### PROVIDED PASSAGE

Data Management
First Monday


Data Management: The Foundation for Web Development in the Retail and Service Industries

The emerging knowledge society will be based on the trading of information. To achieve this we must collect data and collate information then use it intelligently to create knowledge. The Internet is potentially a huge warehouse of data. This volume of data is changing and growing at an exponential rate and should be stored and managed by database management systems. The accurate maintenance of the data is of utmost importance and cannot be left to uncontrolled processes. The means of extracting and delivering the information from this warehouse of data must be automatons, not people, as people cannot move at the speed of bits.

Managing the data content of a commercial Web site is a major undertaking. Expanding a Web site to personalize the content provided to individual visitors, thus creating unique individual interactions, has been frustratingly elusive. Web site developers must use database technology to manage both the site content and the client information to enable profitable global scale retail and service activities. Web databases have the potential to deliver personalized content to each individual in response to the individual's Web interactions. To achieve this the individuals Web interactions must be recorded over time using database management systems. Web automatons will be required to vary the content delivered according to these interactions.

### EXERCISE 1
Summarize the passage on Web data management in two sentences.
### EXERCISE 2
Answer these questions from the passage on Web data management:
(a) What should store and manage the growing volume of data on the Internet?
(b) Why must automatons rather than people extract and deliver information from the data warehouse?
(c) What must be recorded over time for Web databases to deliver personalized content?
### EXERCISE 3
Carry on the passage on Web data management from its final sentence.

### DATA EXTRACT
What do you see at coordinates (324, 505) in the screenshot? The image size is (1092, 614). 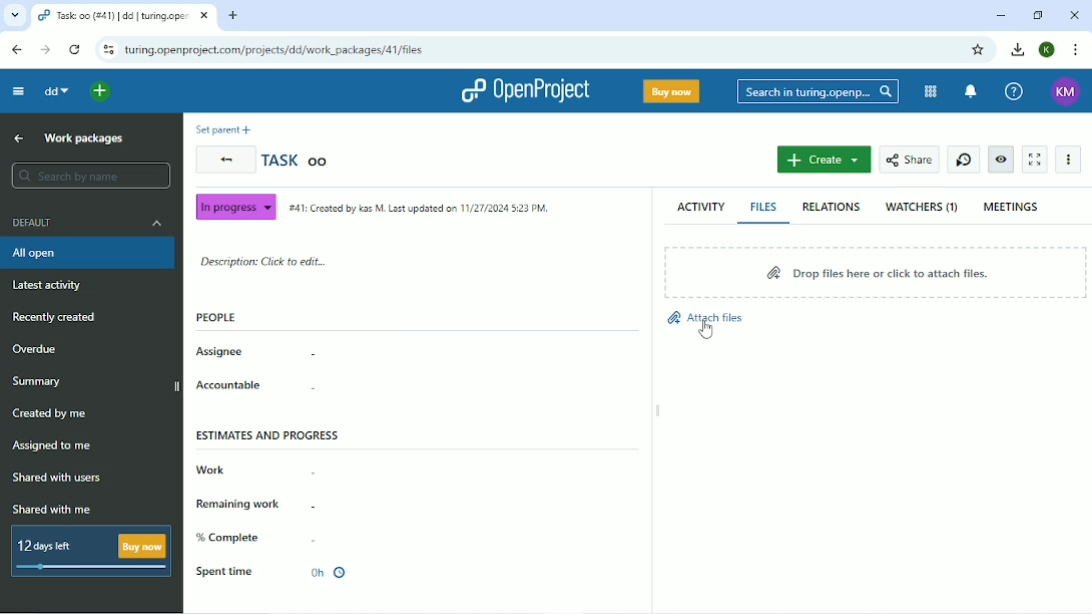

### RESPONSE 1
The Internet is a huge and fast-growing warehouse of data that should be stored and managed by database management systems, with automatons rather than people extracting and delivering the information. Commercial Web sites must use database technology to manage their content and client information, recording each visitor's interactions over time so that Web automatons can deliver personalized content.

### RESPONSE 2
(a) Database management systems.
(b) People cannot move at the speed of bits.
(c) The individual's Web interactions.

### RESPONSE 3
Contents

The Rise of Web Communication
The Current Status
Web Database Design
Web Supply Database
Client Database
Summary

The Rise of Web Communication

Internet technologies are well recognized for their ability to connect individuals to others. This ability to connect has encouraged the growth in the size and scope of personal communication networks. An April, 1999 estimate indicated 159 million people online (Nua Internet Surveys). International Data Corporation (IDC) reported in March, 1999 that approximately 200 million people will access the Web this year, growing to 500 million by 2003 (IDC Directions Conference).

The management of individual communications is a major issue. E-service is a term used for the processing of communications from clients that do not represent actual commercial transactions. At present, these sorts of queries are often left unanswered. The research firm Jupiter Communications released a report in November, 1998 which found that of 125 major Web sites surveyed, 42 percent did not respond to customer inquiries; or, took more than five days to reply; or, had no method of receiving inquiries by e-mail (Duvall, 1999).

Theses communications are very important to the process of building trust relationships with clients and to decision making inherent in purchasing goods or services. One-to-one communication is a very powerful method for the transferring ideas, opinions or information. Interpersonal communication plays a major role in the process of diffusion of ideas and innovation and it has more dramatic effects than other forms of communication (Littlejohn, 1995).

The quantum leap will be the ability to exponentially multiply one communication from a single source into a multitude of individual targeted communications to individual recipients. This is not merely a faster version of current mass media; instead this targeted communication is personalized to each receiver, in the form of a personal reply to a query or a personal greeting.

The Internet has the potential to integrate personal communication messages with mass media-like distribution. Potentially enormous gains in productivity are possible by harnessing the power of the computer to provide individual communication without requiring actual individuals to produce every unique message.

If the simulation of one-to-one communications using the medium of the Internet is accomplished, then the medium will indeed be the message.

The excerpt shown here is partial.